Working with metallic embroidery floss was something I have tended to shy away from at times because it can be a bit trying! (Anyone who’s worked with it knows what I’m talking about!) In spite of requiring extra patience, it’s pretty cool and can add a luxurious feel to your work, or some subtle vibrancy to your embroidery details.
DMC makes a few different types of metallic thread - you can check out DMC’s website for more information on all of them. I’ll just be focusing on the Light Effects collection here. Light Effects comes in 36 different colors, from precious metals such as gold and silver to pearlescents and a variety of jewel tones, such as purple or green. They even have a few variegated threads and some fluorescent and glow-in-the-dark varieties! Light Effects is a six-strand thread, which can be divided like other skeins of six-stranded floss.
I chose to use a Light Effects thread on my beetle recently, not so much because I was going for a glamorous feel, but more because I wanted to capture the iridescent quality of the beetle’s exoskeleton, and the metallic thread worked really nicely for this.
As I mentioned earlier, working with metallic thread can be challenging. Light Effects thread is 100% polyester and the metallic part of the thread overlays a softer core. As the thread is pulled repeatedly through the fabric, the friction on the thread can cause the metallic outer layer to gradually separate from its core.
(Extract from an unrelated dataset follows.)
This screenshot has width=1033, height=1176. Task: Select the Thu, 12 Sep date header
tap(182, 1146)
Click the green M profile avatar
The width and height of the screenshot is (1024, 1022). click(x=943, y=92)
As a result, knotting can occur, and you tend to lose a certain amount of the thread closest to the eye of the needle, so be ready to clip it periodically as you stitch.
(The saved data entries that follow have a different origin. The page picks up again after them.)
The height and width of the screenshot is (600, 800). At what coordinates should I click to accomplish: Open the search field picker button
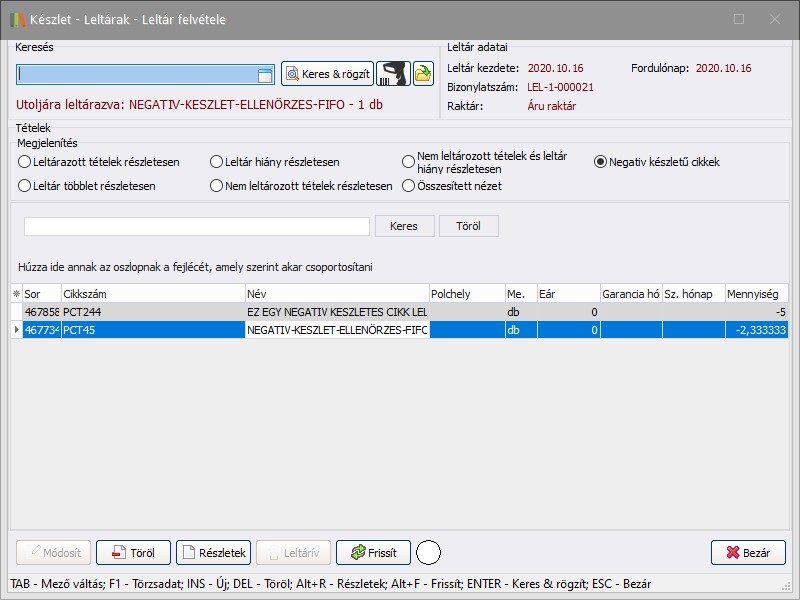click(265, 75)
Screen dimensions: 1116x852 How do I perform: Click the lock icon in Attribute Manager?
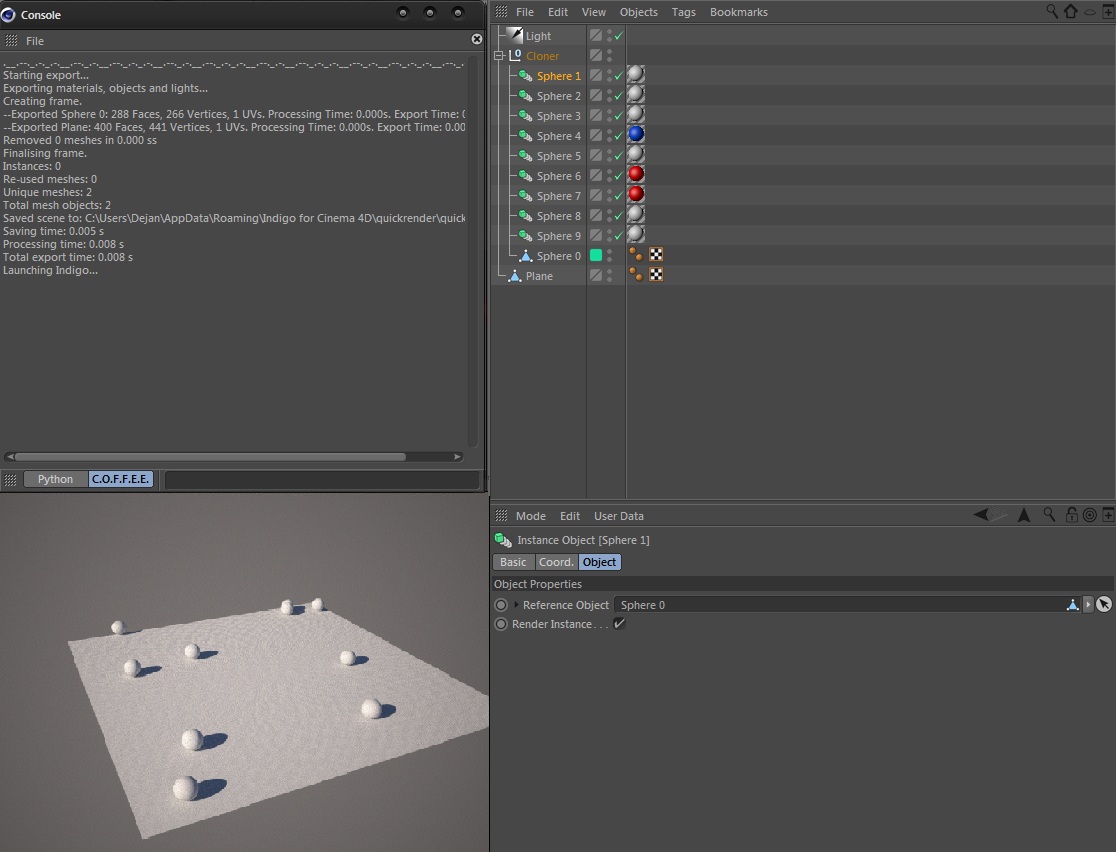(x=1071, y=515)
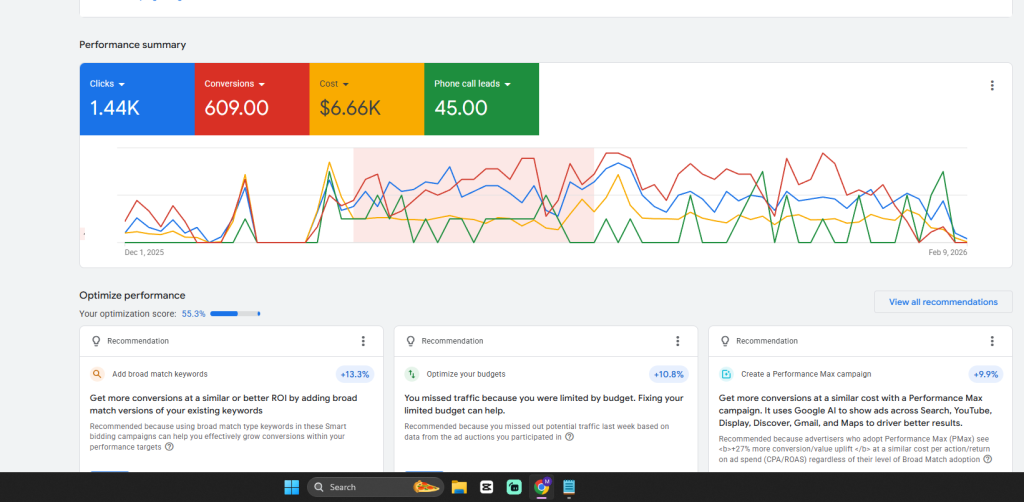Screen dimensions: 1024x502
Task: Click View all recommendations button
Action: (x=942, y=302)
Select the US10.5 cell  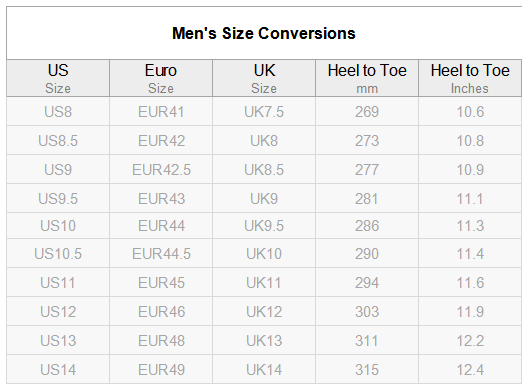pyautogui.click(x=58, y=254)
Here are a few tips for working with metallic floss:
- Work with short strands. When I work with metallic floss, I tend to use a shorter length than I would normally stitch with. Since metallic floss can be prone to knotting, this helps keep the thread in order. The longer the thread length, the more the end near the eye of the needle will be subjected to friction as you stitch.
- Clip excess floss often. When you hand stitch, the free end of the floss can get tangled at times, and you may need to clip a little of it on occasion if it keeps getting knotted - this will give you a clean end to pull through the fabric. This is especially true for metallic thread - you may find that you have to clip more of the end than normal, and so you will probably use more of your skein than you would if you were stitching with regular cotton six-strand embroidery floss.
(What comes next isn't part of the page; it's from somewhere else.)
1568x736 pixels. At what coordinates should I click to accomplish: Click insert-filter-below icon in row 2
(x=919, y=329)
- Work with fewer strands at once. In my experience, the fewer strands you stitch with, the less frustrating it will be. I like to split my skein down to 2 or 3 strands when stitching with metallic floss. Stitching with all 6 strands can get a little hairy, though it is certainly possible.
- Bigger needles are better. Using a larger needle will help bring the thread through the fabric with less friction, so when I stitch with only 2 or 3 strands of metallic, I tend to use a larger size needle than I normally would (if I was stitching with cotton floss). For a variety of darning needles, visit DMC’s website.
So here is a pic of my finished beetle - I was pretty happy with how the metallic thread turned out. He’s up in my Etsy shop if you want to take a closer look!
What about you? What are your experiences with metallic thread - would you add any other tips to this list? What sort of projects have you tackled with it?